--- BEGIN ---

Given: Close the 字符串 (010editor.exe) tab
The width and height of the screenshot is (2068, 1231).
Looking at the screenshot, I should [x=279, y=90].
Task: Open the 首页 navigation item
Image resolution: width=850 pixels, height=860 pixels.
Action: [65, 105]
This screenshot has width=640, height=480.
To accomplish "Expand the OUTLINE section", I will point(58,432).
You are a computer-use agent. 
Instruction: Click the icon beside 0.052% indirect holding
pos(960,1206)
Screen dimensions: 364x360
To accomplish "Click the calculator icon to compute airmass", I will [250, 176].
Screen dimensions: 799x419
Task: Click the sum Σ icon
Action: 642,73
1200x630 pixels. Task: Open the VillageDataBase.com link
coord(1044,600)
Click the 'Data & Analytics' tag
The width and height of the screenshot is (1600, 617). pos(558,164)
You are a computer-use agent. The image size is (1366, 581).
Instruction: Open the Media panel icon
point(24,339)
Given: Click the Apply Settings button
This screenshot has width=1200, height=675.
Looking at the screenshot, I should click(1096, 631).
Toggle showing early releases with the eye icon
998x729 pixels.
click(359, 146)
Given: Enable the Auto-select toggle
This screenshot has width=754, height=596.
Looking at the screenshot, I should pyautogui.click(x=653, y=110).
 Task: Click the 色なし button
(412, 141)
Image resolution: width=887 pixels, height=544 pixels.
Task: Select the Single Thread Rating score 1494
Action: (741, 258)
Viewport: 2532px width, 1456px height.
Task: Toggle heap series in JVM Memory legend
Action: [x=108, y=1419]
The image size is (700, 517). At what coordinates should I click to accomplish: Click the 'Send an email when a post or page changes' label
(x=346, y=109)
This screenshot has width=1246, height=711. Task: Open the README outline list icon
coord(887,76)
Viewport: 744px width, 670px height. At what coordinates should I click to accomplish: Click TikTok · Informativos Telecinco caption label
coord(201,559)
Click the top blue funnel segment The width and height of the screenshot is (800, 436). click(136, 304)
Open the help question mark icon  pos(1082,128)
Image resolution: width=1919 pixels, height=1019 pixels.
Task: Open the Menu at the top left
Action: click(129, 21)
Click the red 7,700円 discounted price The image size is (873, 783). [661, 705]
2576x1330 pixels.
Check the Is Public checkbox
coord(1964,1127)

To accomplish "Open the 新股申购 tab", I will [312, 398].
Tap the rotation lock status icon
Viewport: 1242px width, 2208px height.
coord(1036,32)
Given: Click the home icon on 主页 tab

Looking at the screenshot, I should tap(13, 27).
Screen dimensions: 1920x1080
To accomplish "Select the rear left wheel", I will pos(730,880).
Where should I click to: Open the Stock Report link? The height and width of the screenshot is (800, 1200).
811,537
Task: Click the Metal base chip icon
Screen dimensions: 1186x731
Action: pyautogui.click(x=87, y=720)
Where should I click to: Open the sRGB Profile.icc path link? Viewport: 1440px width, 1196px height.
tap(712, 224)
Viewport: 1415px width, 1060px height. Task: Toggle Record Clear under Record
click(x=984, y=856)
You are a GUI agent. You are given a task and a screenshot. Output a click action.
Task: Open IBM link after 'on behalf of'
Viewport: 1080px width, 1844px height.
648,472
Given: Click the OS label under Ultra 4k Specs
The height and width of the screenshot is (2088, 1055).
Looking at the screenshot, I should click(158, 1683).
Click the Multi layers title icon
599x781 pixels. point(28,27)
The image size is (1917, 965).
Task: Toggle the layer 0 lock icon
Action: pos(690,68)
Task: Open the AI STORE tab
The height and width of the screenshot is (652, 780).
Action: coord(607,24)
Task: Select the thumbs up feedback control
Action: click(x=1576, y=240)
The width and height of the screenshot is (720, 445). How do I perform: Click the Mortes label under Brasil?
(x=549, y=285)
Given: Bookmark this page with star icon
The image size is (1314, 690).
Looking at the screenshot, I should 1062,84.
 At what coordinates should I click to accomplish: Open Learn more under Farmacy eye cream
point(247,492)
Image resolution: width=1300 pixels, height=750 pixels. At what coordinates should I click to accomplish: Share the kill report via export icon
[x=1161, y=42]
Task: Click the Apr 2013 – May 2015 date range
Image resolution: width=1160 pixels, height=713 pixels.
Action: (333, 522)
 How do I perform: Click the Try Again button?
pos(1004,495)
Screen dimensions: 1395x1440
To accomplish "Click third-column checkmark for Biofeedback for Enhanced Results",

--- END ---

Copy the lines of the listing verbatim, starting with the line that contains "Click the 'Data & Analytics' tag" and going on through the line that contains "Action: [x=108, y=1419]", with both of those lines included.

Response to this task
Click the 'Data & Analytics' tag
The width and height of the screenshot is (1600, 617). pos(558,164)
You are a computer-use agent. The image size is (1366, 581).
Instruction: Open the Media panel icon
point(24,339)
Given: Click the Apply Settings button
This screenshot has width=1200, height=675.
Looking at the screenshot, I should click(1096, 631).
Toggle showing early releases with the eye icon
998x729 pixels.
click(359, 146)
Given: Enable the Auto-select toggle
This screenshot has width=754, height=596.
Looking at the screenshot, I should pyautogui.click(x=653, y=110).
 Task: Click the 色なし button
(412, 141)
Image resolution: width=887 pixels, height=544 pixels.
Task: Select the Single Thread Rating score 1494
Action: (741, 258)
Viewport: 2532px width, 1456px height.
Task: Toggle heap series in JVM Memory legend
Action: [x=108, y=1419]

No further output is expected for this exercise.